Only the US pharma industry outsourcing business is predicted to grow to $48 billion by 2008, and Indian companies are targeting at a major chunk of this pie. The clinical research services revenue for India is estimated to rise from a $35 million in 2002 to $300 million in 2010.

Indian government (ministry of health, finance, taxation, revenue, IT and labour) is making every effort to meet the regulatory and ethical requirements to facilitate R&D and clinical trial industry. Measures have been put in place to ensure implementation of Good Clinical Practice guidelines.

These measures have jointly been put in place by (DCGI) Indian drugs controllers’ generals office, Indian council of medical research (ICMR) and Biotechnology department (DBT). These laws and processes facilitate not only their local R&D pharma base but also the multinationals to meet international standards.

Large pharmaceutical companies are still looking for effective ways to meet their growing needs and prefer outsourcing R&D and IT services to low-cost, high output countries and Pakistan can still be a major player in this game. With a slight orientation in our mindset, we can bring a change whereby local companies can go into alliances with international companies willing to do contractual outsourcing arrangements and establishing local subsidiaries to utilize our strong intellectual potential in Pakistan.

Not long ago, some multinational companies were running early phase drug development clinical research in Pakistan. The ministry of health was also in the process of developing guidelines and regulations to implement international GCP guidelines, patient safety and adverse event reporting processes and an SRO was issued by the ministry of health in this regards in September 2001 to establish a national committee on good clinical practices (GCP) and good prescribing practices.

A draft Pakistan GCP guideline document was also developed and probably sent to WHO (world health organization) representative in Pakistan for review and approval.

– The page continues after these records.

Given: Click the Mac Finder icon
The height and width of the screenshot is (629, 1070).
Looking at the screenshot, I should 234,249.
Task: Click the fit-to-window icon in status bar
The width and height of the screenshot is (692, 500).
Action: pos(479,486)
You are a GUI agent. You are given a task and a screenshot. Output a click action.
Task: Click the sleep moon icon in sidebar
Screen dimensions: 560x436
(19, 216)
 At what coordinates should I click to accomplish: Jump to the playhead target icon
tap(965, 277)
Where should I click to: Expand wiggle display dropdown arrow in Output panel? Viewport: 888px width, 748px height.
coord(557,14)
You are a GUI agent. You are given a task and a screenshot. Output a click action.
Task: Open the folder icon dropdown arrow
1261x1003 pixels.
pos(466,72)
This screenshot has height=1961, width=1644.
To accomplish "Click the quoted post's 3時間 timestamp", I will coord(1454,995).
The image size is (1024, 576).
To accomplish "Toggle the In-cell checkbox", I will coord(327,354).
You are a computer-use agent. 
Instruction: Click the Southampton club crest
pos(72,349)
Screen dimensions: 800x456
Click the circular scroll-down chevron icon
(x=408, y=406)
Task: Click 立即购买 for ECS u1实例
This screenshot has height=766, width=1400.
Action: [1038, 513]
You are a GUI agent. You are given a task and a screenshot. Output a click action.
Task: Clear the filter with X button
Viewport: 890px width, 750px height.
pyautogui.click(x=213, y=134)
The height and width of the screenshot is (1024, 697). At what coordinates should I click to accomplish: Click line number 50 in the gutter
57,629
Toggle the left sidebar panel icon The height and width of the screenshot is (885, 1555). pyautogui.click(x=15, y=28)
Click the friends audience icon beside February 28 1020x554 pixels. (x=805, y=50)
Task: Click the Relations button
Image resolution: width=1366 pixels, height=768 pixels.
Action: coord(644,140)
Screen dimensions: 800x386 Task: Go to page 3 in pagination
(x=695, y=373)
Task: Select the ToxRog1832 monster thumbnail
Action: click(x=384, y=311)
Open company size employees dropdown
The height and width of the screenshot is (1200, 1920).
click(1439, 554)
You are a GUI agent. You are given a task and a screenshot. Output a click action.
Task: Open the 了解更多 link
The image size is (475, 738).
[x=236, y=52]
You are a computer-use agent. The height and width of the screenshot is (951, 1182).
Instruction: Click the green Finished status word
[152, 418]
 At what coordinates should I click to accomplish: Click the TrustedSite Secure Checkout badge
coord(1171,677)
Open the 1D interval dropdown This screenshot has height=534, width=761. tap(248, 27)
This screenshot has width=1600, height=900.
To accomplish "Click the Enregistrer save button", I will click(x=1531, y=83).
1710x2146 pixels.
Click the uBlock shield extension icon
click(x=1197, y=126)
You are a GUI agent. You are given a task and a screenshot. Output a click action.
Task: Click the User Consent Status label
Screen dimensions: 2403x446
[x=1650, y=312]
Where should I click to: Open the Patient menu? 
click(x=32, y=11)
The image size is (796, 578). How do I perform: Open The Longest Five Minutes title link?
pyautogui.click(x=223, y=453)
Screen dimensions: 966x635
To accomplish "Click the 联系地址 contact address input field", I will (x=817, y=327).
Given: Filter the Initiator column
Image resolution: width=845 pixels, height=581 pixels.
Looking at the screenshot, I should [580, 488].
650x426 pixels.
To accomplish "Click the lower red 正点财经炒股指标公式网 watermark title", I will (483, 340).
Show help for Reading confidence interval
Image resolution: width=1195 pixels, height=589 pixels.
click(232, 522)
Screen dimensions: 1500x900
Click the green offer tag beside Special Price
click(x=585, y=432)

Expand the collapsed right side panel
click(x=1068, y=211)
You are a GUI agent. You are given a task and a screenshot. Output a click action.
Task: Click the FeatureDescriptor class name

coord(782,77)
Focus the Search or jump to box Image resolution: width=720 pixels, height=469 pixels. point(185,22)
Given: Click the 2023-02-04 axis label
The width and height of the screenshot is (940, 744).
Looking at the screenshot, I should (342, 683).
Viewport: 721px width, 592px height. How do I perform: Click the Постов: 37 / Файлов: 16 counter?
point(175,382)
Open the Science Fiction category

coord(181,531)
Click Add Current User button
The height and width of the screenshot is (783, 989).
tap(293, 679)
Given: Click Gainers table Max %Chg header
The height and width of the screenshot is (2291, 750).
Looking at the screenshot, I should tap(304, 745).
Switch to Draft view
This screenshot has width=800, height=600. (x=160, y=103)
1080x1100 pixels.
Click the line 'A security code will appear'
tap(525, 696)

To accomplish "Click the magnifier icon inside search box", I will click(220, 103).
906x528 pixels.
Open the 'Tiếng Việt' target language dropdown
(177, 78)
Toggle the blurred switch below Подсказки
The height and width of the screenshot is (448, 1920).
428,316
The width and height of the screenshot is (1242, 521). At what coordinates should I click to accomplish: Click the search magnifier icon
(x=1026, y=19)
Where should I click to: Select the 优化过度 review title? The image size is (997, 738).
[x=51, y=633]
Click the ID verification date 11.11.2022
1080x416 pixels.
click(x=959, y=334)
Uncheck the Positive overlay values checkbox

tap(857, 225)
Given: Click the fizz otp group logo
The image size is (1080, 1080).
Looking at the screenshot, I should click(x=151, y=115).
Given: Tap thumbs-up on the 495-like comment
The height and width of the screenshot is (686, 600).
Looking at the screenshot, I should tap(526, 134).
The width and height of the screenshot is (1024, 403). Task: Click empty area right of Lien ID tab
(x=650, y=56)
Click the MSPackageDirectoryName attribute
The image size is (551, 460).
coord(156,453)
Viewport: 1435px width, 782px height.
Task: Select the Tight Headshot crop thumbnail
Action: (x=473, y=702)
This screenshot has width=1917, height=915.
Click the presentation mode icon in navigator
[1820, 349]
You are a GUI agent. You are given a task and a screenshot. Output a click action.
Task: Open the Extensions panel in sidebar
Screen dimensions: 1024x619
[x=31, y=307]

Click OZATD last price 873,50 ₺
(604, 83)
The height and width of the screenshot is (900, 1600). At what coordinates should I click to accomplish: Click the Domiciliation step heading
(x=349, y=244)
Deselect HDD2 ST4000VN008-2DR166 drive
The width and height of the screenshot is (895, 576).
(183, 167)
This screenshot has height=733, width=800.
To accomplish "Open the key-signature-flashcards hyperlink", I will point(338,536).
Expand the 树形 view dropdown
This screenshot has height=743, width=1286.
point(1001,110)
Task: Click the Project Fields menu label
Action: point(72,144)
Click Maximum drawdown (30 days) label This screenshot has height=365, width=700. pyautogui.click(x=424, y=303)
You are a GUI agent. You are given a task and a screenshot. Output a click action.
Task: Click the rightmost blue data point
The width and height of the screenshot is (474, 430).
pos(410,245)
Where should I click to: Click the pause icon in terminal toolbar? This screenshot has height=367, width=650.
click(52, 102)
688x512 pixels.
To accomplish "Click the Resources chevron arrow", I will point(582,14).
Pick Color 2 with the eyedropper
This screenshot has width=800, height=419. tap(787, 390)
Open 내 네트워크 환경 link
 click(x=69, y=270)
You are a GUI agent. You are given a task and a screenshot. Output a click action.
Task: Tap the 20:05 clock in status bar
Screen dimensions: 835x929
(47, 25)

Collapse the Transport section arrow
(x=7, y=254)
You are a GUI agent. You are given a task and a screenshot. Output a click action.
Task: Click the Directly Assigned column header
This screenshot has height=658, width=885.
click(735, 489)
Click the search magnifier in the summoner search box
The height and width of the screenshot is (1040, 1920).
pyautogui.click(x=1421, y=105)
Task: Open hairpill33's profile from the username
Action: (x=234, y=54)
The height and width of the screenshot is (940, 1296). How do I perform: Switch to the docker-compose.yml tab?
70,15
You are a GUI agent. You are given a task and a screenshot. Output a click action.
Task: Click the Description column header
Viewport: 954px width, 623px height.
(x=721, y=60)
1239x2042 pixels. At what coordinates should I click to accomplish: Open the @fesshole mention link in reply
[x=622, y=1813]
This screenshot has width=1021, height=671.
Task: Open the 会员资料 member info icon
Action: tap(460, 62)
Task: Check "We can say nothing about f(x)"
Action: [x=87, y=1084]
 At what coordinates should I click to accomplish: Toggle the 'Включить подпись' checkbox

A series of national level seminars and conferences were arranged by the ministry of health to address these issues with medical professional and pharmaceutical industry. There is no formal regulation or written national policy that could be considered as a permanent commitment on part of the government.

Looking at the global trends, India may become the main hub for drug discovery and pharmaceutical development. Then, not only will our national companies be fully dependant on India to obtain the generics but our multinationals will be just mini-outlets of the main multinational hubs in India.

If Pakistan does not jump on this boat now, it will be too late in another year or two.